À l’orient, sur l’autel, le hideux Baphomet est remplacé par un gigantesque phénix sortant des flammes, lesquelles sont simulées par un immense bloc d’or rouge taillé en conséquence et resplendissant encore de pierreries.

En entrant, je fus sur le point de défaillir, tant mon saisissement fut vif ; cette irradiation lumineuse était d’une intensité qui donnait mal au cœur ; toutefois, le premier moment passé, on s’habitue peu à peu à cet éclat, si fantastique qu’il soit. Lorsque les yeux commencent à supporter la clarté extravagante du sanctuaire, on examine curieusement. Ce qui frappe avant toute chose, ce sont des statues d’animaux de toute espèce, en argent massif, qui figurent dans des niches ; les quadrupèdes sont debout sur leurs pattes de derrière.

Je pris place sur la colonne du midi, — ce qui revient à dire : sur une des rangées de la droite, en entrant, — à proximité de la balustrade qui sépare l’orient du reste de la salle ; j’avais pour voisin de stalle un professeur du séminaire anglican de Calcutta.

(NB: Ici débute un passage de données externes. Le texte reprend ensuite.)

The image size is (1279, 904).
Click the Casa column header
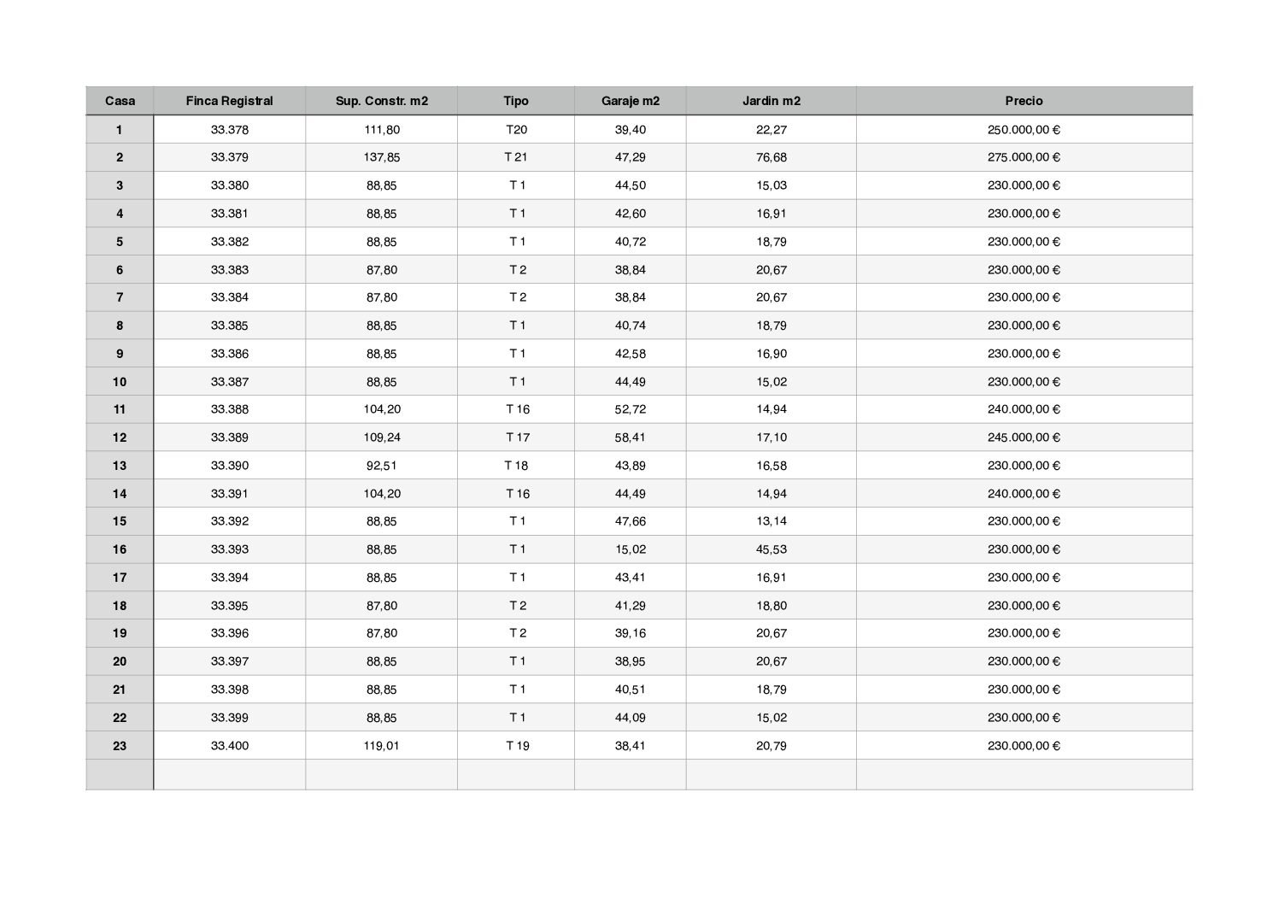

Le grand-maître officiant, le même qui avait présidé au baptême du serpent, était assisté des frères Walder et Cresponi ; quant au frère Hobbs, il s’assit au fauteuil du chevalier d’éloquence ou orateur de l’aréopage palladique. J’ai oublié de dire tout à l’heure que le grand-maître, quoique de nationalité anglaise, avait le teint presque aussi bronzé que celui d’un Indien, sans doute parce que dans sa famille les sangs avaient été souvent mélangés ; il était de haute stature, et sa grande barbe blanche lui donnait un aspect vénérable.